Sekolah Masa Depan di Era Digital, Belajar dan Mengajar di Mana Saja

Sekolah masa depan di era digital, belajar dan mengajar di mana saja. Dunia tengah memasuki revolusi digital atau industrialisasi keempat. Penggunaan Internet of Things (IoT), big data, cloud database, blockchain, dan lain-lain akan mengubah pola kehidupan manusia.

Murid, misalnya, dengan mudah dapat menemukan informasi melalui internet untuk menyelesaikan tugas-tugas sekolahnya. Bahkan, untuk kondisi tertentu seperti di daerah-daerah 3T (terdepan, terluar, tertinggal), gawai dapat menggantikan orang tua dan guru. Di daerah seperti ini kebanyakan orang tua tidak mampu membimbing anaknya belajar. Guru pun bukan satu-satunya sumber informasi untuk belajar di era revolusi industrialisasi ke 4.

Di masa depan, pengajaran kepada murid bisa jadi fungsi perusahaan digital juga. Selain di sekolah, anak dapat belajar di mana saja.

Betulkah gawai negatif?

Kini lebih dari 93 juta penduduk Indonesia adalah pengguna internet dan sekitar 71 juta memiliki telepon seluler (ponsel). Mereka cenderung terhubung dengan media digital.

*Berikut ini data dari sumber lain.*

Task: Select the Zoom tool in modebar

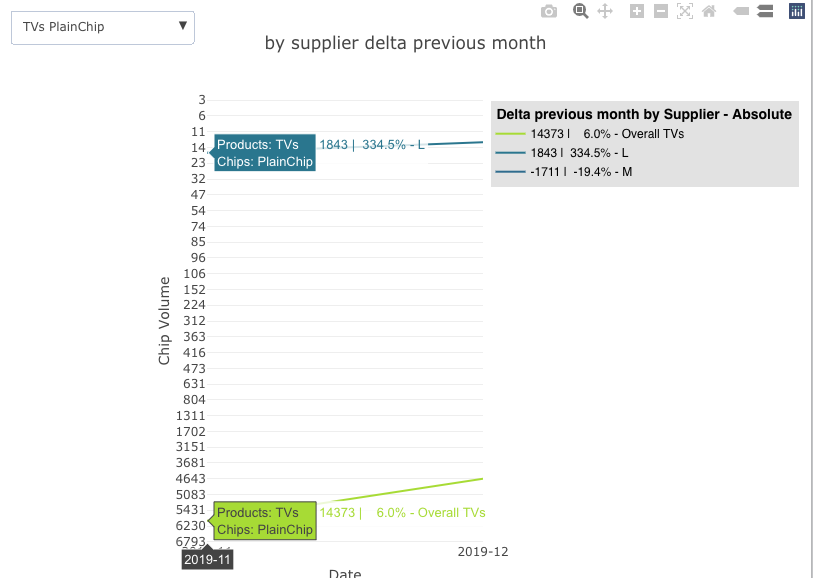Action: pyautogui.click(x=580, y=11)
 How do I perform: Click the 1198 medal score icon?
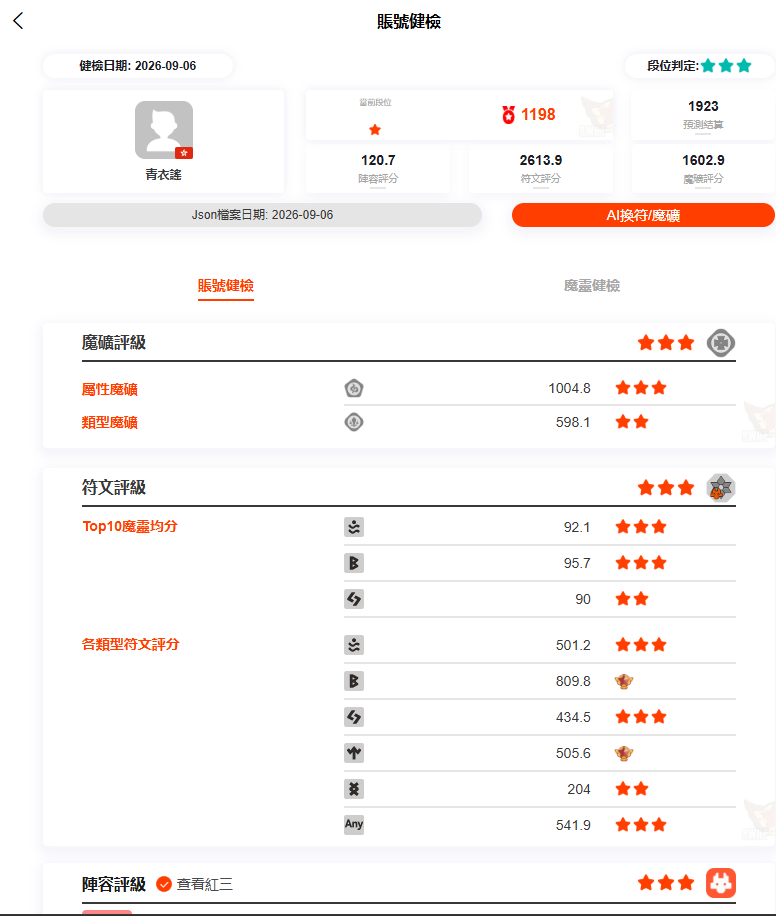pyautogui.click(x=508, y=114)
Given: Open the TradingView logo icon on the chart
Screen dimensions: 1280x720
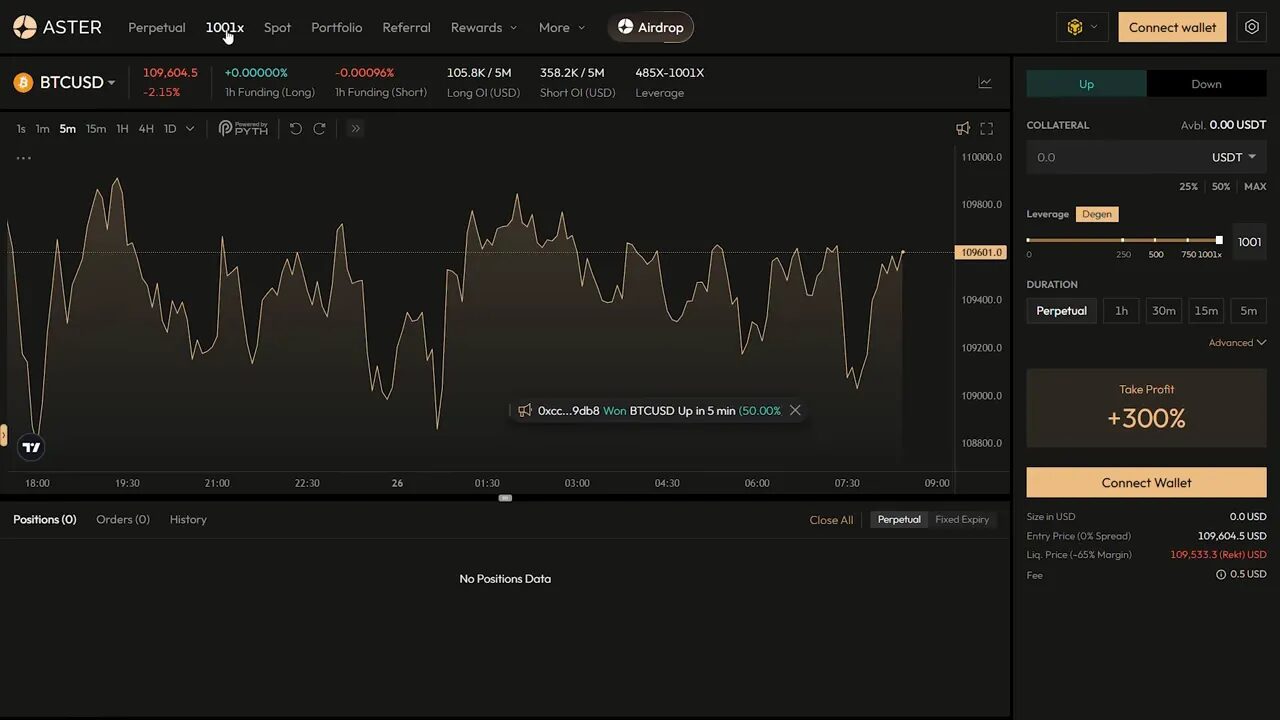Looking at the screenshot, I should 30,447.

Sebagian adalah orang muda yang senang terhubung (connected) dan berkomunikasi-(communicate), serta menggandrungi perubahan (change).

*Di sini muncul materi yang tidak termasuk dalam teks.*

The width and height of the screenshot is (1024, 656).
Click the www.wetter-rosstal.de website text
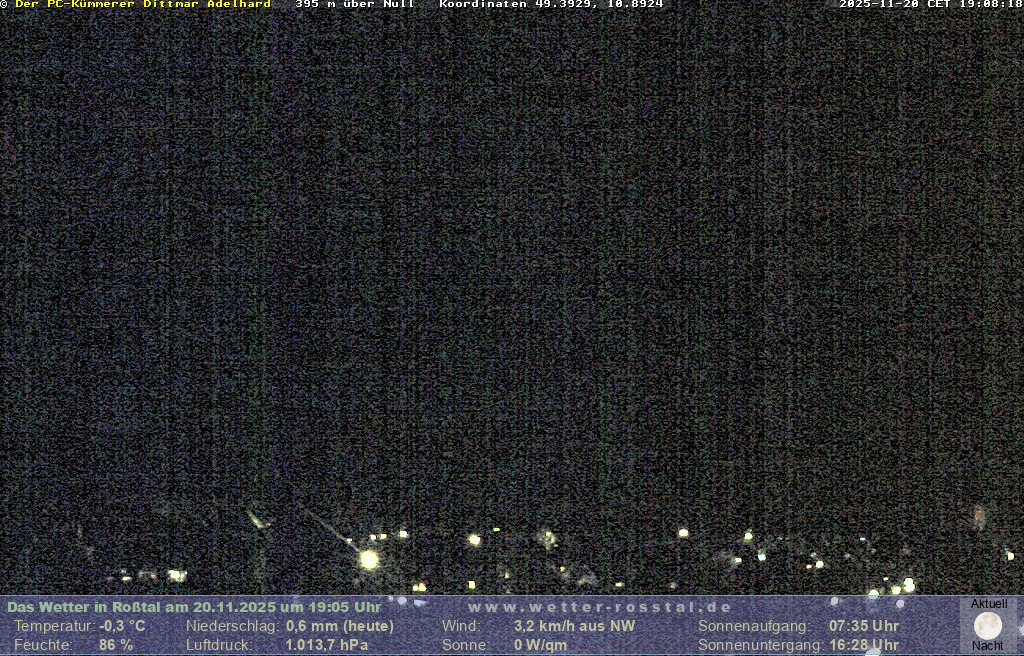tap(599, 607)
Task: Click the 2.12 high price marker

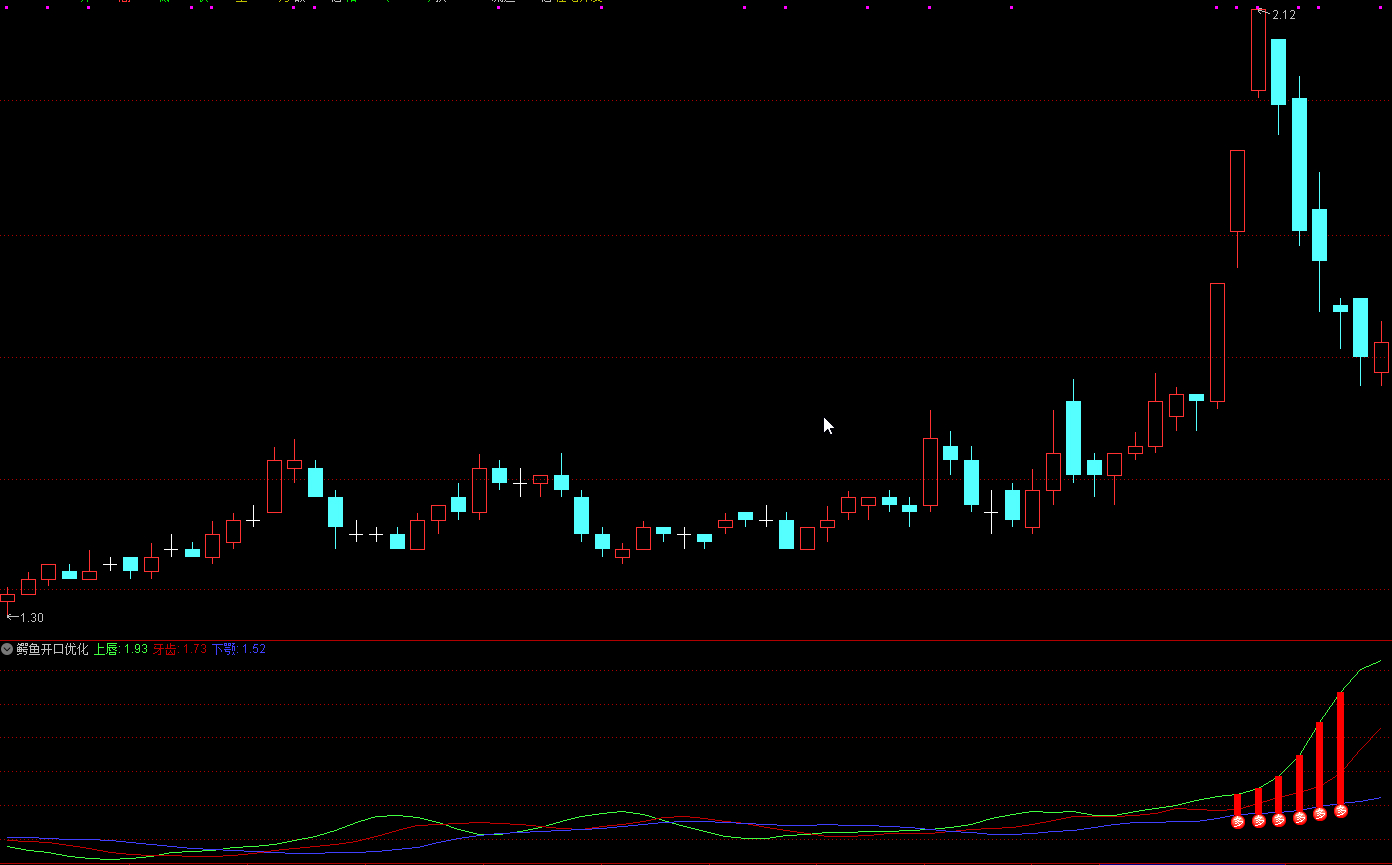Action: pos(1283,15)
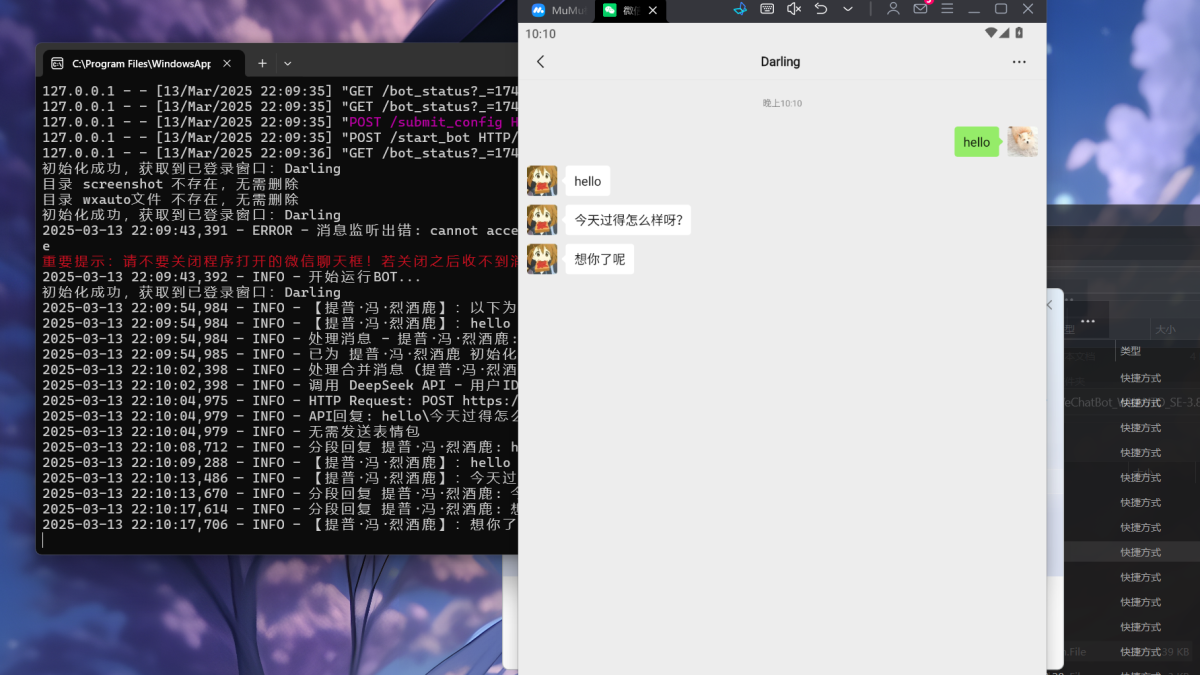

Sebagian besar adalah generasi baru yang menghadapi pergeseran kebiasaan lama ke tradisi baru yang tidak mudah menduga arahnya. Perkembangan dunia digital begitu dinamis yang lambat laun bukan sekadar mempengaruhi tapi mengubah gaya hidup masyarakat tanpa dapat dihindari oleh siapa pun.

Dunia tidak perlu menunggu waktu satu abad untuk mengalami perubahan era digital. Anak sekolah sekarang ketika dewasa kelak akan berhadapan dengan digitalisasi kehidupan. Diperkirakan 65% ragam pekerjaan sekarang akan tergantikan oleh jenis pekerjaan baruyang kini belum terbayangkan. Sebut saja, misalnya, ketika perangkat proyektor diaplikasikan pada komputer dan HP, maka berbagai pabrik proyektor dan bahkan televisi akan segera tutup, pengunjung bioskop pun menghilang.

Banyak pemangku kepentingan pendidikan, baik birokrat, tokoh masyarakat, maupun orang tua murid yang mengkhawatirkan dampak negatif penggunaan telepon seluler oleh anak. Banyak pula sekolah yang melarang murid membawa ponsel.

Padahal, sebagai alat komunikasi, baik atau buruknya penggunaan gawai tergantung kepada pemakai. Dukungan dari semua pihak yang relevan terkait upaya meminimalkan dampak negatif media digital tentu diperlukan. Namun, penggunaan gawai untuk tujuan positif harus diberi ruang seluas-luasnya.